§ What you should do: Begin at the line containing "Instruction: Open the Dynamo Primer link" in the entries below and end at the line containing "Open the Сервис"; transcribe that range exactly and nothing outside it.

----- The data -----

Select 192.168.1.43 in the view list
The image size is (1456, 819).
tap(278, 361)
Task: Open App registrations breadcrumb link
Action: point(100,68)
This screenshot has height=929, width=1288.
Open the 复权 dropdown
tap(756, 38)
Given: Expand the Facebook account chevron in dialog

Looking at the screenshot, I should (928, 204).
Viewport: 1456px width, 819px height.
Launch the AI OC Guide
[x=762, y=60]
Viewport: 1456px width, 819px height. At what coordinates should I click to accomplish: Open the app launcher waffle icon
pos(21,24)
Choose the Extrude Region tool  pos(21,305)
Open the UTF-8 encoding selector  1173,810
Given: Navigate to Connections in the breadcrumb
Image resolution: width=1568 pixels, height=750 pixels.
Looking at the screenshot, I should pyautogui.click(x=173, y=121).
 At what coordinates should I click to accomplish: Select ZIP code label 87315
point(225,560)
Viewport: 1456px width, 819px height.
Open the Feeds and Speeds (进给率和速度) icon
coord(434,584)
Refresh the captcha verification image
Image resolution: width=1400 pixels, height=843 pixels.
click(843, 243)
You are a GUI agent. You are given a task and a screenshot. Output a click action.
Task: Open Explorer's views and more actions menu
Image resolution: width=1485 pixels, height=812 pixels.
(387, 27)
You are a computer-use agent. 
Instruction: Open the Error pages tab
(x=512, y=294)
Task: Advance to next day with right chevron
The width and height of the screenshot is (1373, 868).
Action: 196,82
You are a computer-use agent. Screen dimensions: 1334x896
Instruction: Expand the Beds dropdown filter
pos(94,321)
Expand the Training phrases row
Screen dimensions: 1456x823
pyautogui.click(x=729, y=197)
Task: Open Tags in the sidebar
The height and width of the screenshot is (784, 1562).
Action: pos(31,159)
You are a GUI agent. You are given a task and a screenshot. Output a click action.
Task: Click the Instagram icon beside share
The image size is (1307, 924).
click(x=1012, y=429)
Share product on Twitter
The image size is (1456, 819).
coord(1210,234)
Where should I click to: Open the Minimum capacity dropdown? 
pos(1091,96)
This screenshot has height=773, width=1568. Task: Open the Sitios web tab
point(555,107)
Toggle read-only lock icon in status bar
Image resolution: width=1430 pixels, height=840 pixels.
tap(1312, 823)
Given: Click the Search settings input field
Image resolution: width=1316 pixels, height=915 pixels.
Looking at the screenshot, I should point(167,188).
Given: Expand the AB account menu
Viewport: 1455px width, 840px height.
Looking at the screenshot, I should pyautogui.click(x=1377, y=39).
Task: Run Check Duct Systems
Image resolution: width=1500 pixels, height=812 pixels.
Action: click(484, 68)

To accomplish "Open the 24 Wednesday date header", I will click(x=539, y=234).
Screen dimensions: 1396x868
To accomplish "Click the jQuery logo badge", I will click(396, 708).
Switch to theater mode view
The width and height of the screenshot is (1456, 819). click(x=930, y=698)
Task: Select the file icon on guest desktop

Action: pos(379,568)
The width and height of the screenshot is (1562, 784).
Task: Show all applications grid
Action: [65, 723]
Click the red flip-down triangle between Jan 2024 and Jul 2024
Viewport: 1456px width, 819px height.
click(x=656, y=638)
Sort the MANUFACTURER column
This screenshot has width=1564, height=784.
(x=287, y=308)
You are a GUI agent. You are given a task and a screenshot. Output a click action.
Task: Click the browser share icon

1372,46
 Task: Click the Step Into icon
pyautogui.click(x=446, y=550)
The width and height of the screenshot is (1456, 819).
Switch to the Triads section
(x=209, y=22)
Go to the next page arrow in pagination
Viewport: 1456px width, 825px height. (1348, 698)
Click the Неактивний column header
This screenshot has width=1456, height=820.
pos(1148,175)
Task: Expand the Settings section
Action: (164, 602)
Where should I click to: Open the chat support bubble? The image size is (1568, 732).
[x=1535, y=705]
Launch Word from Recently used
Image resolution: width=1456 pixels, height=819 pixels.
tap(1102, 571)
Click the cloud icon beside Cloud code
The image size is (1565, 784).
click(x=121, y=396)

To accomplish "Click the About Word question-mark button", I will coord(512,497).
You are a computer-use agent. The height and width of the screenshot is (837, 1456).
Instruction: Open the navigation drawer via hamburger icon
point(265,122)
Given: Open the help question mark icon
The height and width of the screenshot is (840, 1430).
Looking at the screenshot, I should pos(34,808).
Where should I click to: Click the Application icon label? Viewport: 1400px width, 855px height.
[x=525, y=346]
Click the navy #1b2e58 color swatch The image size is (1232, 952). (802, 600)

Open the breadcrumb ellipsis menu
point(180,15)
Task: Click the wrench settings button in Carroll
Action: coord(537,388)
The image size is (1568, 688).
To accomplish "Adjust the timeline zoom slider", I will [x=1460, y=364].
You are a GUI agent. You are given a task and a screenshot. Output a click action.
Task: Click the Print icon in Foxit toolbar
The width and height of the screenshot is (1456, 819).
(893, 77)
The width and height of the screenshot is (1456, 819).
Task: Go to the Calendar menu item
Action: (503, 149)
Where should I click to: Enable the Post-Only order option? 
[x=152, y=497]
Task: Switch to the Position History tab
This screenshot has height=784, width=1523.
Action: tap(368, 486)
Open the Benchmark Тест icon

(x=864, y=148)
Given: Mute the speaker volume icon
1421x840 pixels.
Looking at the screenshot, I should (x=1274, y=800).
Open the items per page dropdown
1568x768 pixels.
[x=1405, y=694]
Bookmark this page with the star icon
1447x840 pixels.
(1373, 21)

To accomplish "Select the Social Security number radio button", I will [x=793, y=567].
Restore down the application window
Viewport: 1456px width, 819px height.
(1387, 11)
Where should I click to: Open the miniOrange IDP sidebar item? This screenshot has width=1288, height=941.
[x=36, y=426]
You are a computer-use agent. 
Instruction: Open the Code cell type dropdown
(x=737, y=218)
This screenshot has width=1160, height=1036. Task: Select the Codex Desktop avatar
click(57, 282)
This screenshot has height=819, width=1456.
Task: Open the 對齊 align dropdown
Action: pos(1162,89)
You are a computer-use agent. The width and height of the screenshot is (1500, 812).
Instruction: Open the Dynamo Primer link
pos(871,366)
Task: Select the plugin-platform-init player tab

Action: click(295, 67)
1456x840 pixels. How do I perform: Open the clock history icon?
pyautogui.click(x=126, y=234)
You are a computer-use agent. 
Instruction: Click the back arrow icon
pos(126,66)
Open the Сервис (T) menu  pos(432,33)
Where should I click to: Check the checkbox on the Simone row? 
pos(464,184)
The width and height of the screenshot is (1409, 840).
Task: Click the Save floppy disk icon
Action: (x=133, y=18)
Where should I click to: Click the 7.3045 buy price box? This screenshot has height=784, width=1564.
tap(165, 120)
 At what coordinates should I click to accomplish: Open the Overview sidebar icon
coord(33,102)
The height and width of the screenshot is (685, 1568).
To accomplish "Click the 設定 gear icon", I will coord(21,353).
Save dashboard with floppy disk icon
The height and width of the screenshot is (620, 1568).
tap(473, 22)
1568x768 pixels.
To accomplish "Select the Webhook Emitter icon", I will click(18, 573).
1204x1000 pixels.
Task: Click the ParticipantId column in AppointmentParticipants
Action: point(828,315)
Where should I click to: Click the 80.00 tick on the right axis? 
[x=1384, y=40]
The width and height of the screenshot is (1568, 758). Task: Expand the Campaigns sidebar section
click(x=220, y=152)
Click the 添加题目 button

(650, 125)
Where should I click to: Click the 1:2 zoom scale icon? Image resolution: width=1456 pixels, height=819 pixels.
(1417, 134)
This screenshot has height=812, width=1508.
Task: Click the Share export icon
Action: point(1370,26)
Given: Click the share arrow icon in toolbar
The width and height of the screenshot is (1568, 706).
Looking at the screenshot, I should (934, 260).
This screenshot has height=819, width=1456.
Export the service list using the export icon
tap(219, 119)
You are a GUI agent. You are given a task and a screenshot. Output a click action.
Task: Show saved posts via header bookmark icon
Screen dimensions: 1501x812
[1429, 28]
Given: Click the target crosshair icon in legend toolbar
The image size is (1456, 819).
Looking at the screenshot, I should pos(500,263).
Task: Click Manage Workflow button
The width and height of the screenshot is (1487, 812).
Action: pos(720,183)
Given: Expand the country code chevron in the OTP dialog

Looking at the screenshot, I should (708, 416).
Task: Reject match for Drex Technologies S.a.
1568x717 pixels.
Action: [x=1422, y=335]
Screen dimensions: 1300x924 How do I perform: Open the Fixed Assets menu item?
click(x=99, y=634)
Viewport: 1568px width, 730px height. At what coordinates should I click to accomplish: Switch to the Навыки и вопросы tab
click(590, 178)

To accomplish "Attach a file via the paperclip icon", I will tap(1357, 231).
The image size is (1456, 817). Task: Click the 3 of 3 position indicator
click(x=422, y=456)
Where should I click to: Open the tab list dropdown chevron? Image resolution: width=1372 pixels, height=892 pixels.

-----

§ Completed task:
Instruction: Open the Dynamo Primer link
pos(871,366)
Task: Select the plugin-platform-init player tab

Action: click(295, 67)
1456x840 pixels. How do I perform: Open the clock history icon?
pyautogui.click(x=126, y=234)
You are a computer-use agent. 
Instruction: Click the back arrow icon
pos(126,66)
Open the Сервис (T) menu  pos(432,33)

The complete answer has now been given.